Regional variations apply

But of course many of these trends are not felt evenly. And variations across different demographic, geographical and commercial sectors are an undeniable feature of Covid’s impact so far.

For instance, the correlation between roles that are suitable for homeworking and the average salary attached to them is clear: many higher skilled jobs may remain home-based. “That will have a broader impact,” said Blackman, pointing to a greater number of affluent professionals working at home, driving changes to local town centres that will likely see more demand for co-working spaces and boosting the fortunes of some businesses (and hitting others hard).

And there are geographic trends too. Blackman believes the impact of Covid will only serve to further define the shape of the UK’s knowledge economy, which was already taking form in certain areas. “We get the double impact effect here, as high-skilled jobs suitable for homeworking – that were already doing well – are clustered around the primary cities that are serving as engines of growth. Other areas may be impacted differently.”

And finally the sectoral differences are coming into better focus. “These centre around the demographic that you serve and how that relates to where you cluster your businesses,” Blackman said.

So while all ‘lunchtime’ businesses have suffered, Greggs has held up better, in part because it tends to serve a demographic – those working in trade and in the physical realm around residential areas – who remain working outside.
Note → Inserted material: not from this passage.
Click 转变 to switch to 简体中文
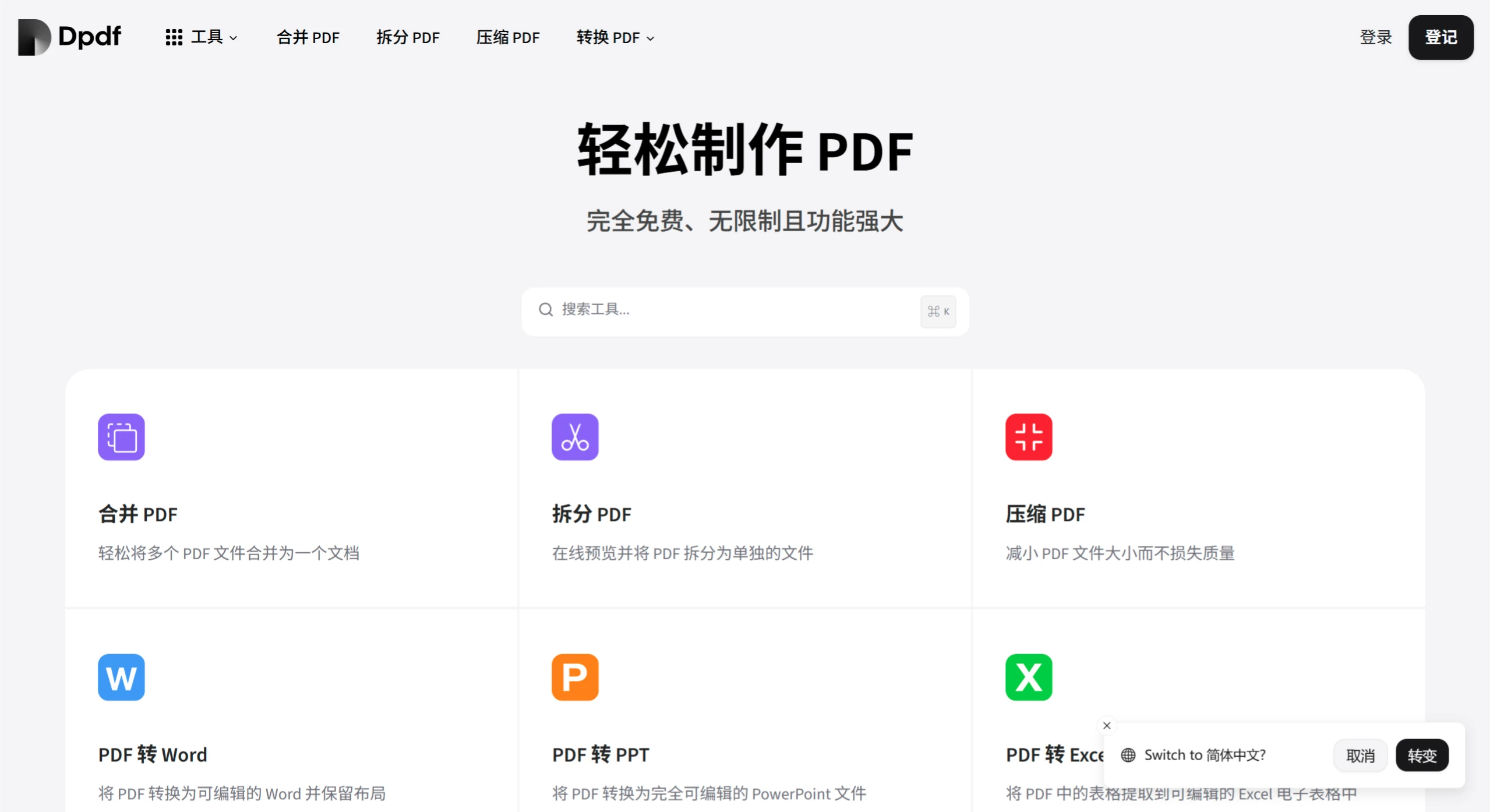The width and height of the screenshot is (1490, 812). point(1421,754)
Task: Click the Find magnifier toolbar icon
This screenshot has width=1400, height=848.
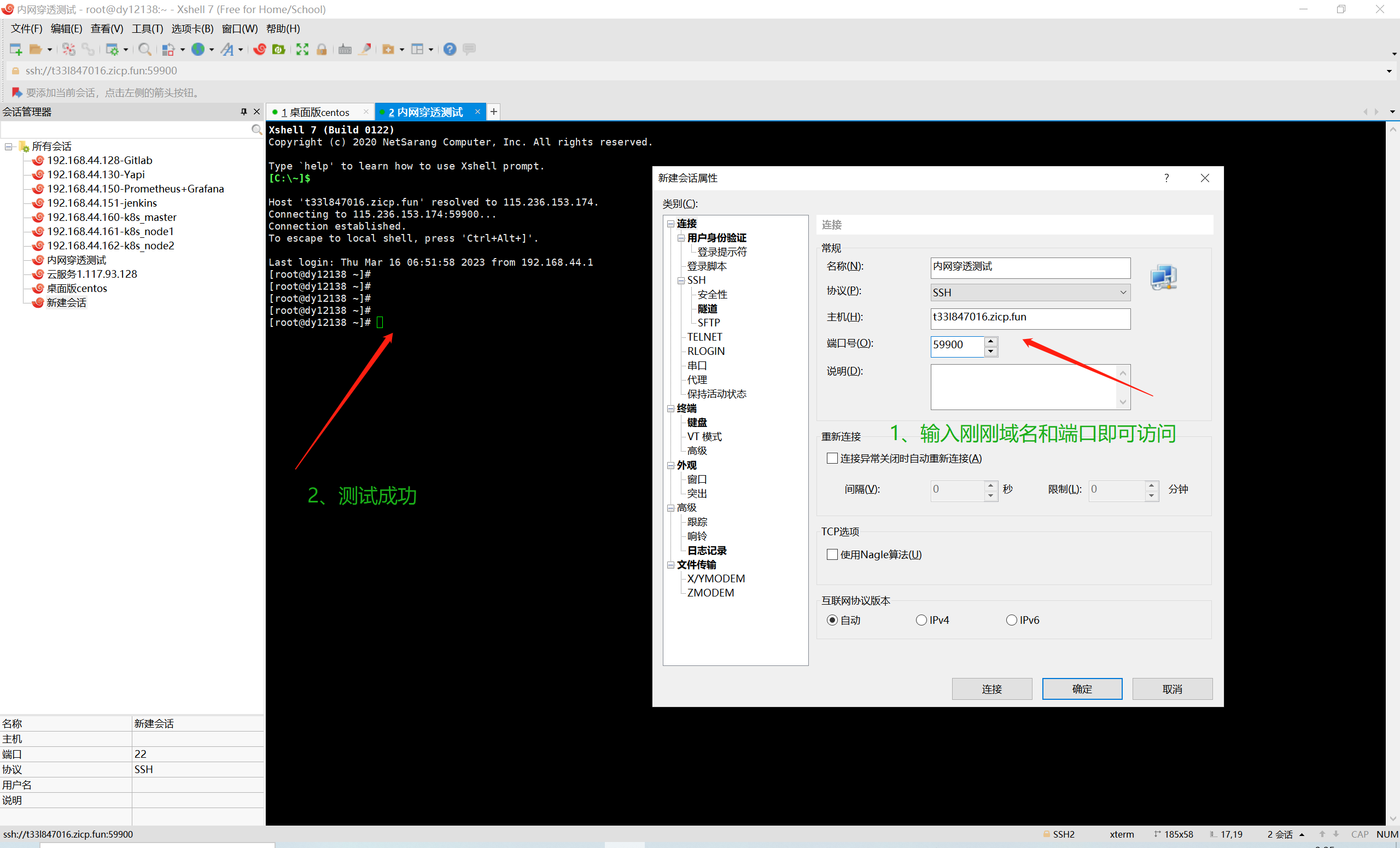Action: (x=144, y=49)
Pret A Manger, by contrast, has suffered thanks to its presence in areas where there are more offices and now, thanks to Covid, far fewer commuters.

A bigger picture

Understanding the micro trends has become a key priority for commercial businesses as well as those working in government, both of whom are charged with making long-term decisions to support the beneficial changes in our working lives, and to mitigate the potentially damaging ones. They all add up to four key themes that Blackman believes will serve as the drivers of a new normal.
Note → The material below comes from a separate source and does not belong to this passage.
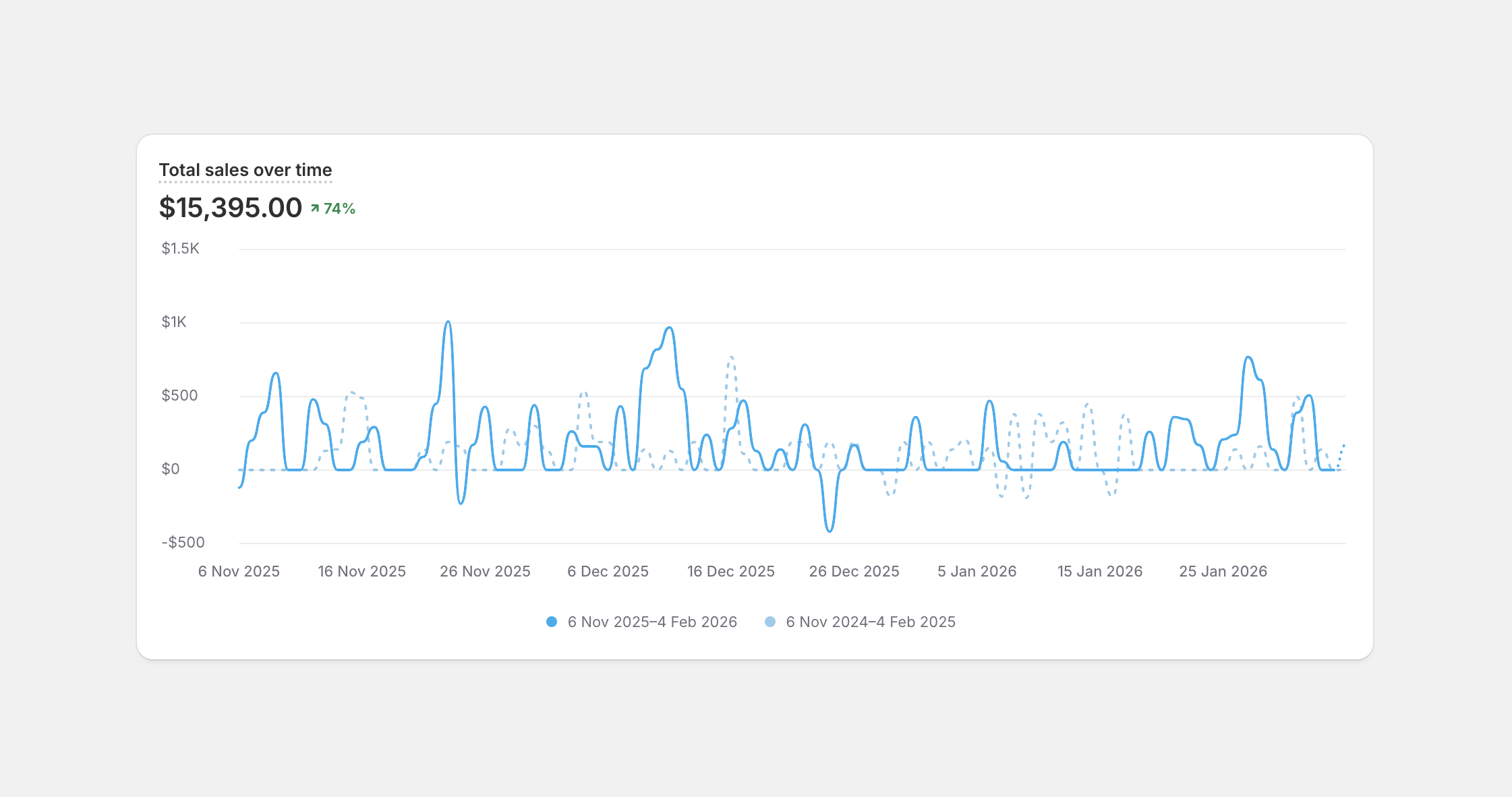The image size is (1512, 797).
Task: Click the dark blue legend dot
Action: [552, 622]
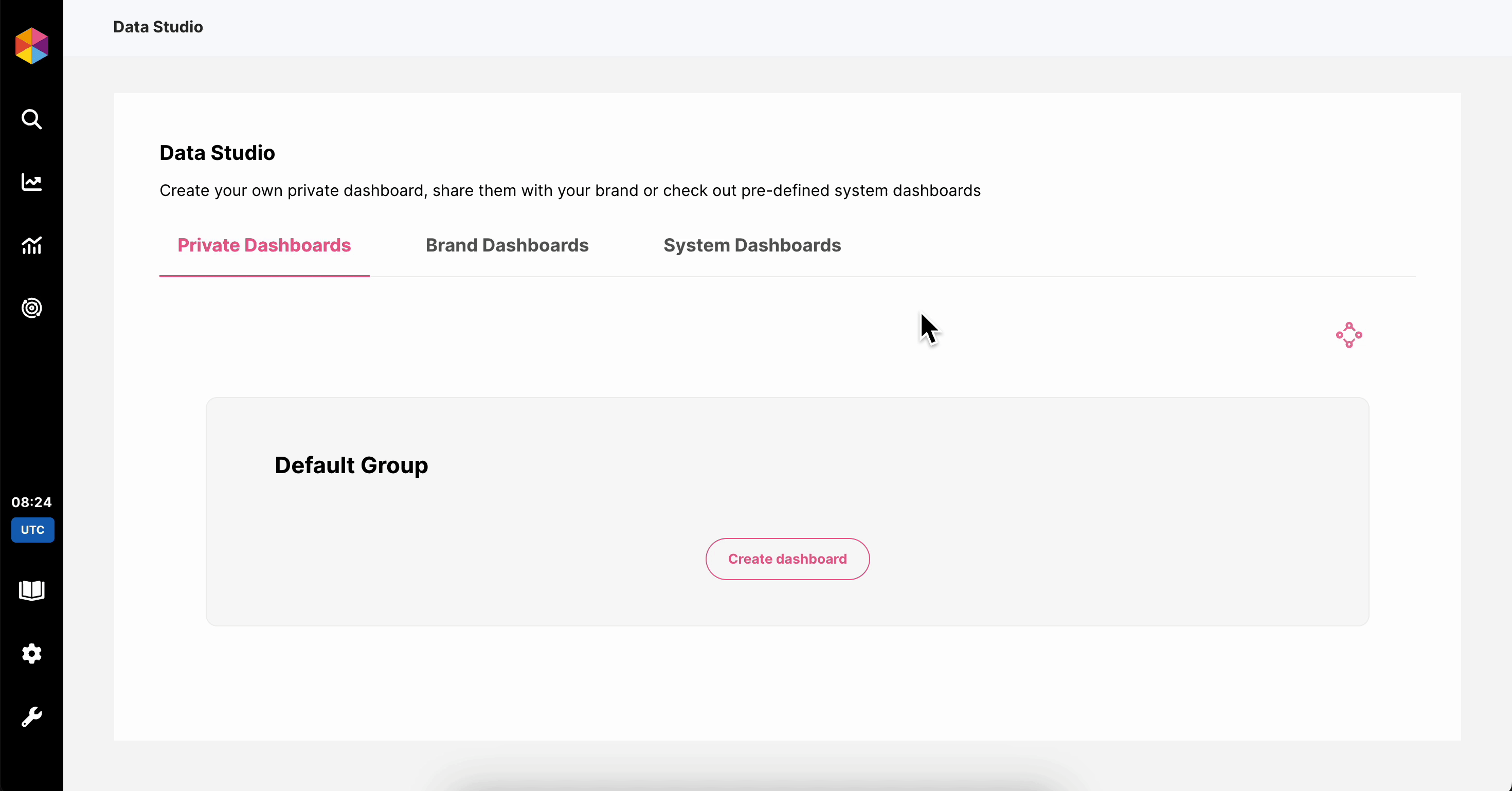Click the colorful hexagon app logo

pos(32,46)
“The first centres around resetting relationships. I think this is a great opportunity for businesses, government and individuals to fundamentally reset relationships we have, based around the fact that, increasingly, people want longer-lasting relational experiences through multiple channels. So bonding becomes important, as does the need to share data.

“We’re also repurposing place,” he continued. “The advent of homeworking is leading to greater focus on localism: people spending more time and money in and around where they live.” That will have both commercial and political implications, Blackman said, as more men in particular become less focused on working in separate spheres.

The third megatrend will lead to a reassessment of value and values. “What do people want from society? People are increasingly focused on societal value as well as economic value,” Blackman explained, adding that the pandemic had brought into sharp focus the need for organisations to understand how their customers view them and their actions.

“And the final theme centres around building resilience, whether that’s financial assets or our own personal lives. Fundamentally, it means repurposing the assets we have – including ourselves – to make sure they’re built up to maximize their value, and reducing waste.”

“Ultimately, we are looking at a more blended model,” Blackman concluded. “Work will be a place where we go to talk about work rather than do it. The production part will be more local; and it will be a more social place, focused on ideation and planning.

“I’m hopeful that the new world, one in which we have a more balanced view of where we live, work and use digital technology and experience the physical world, is just different. And hopefully it’ll be the same size – and this is just a transition pain while we get there.”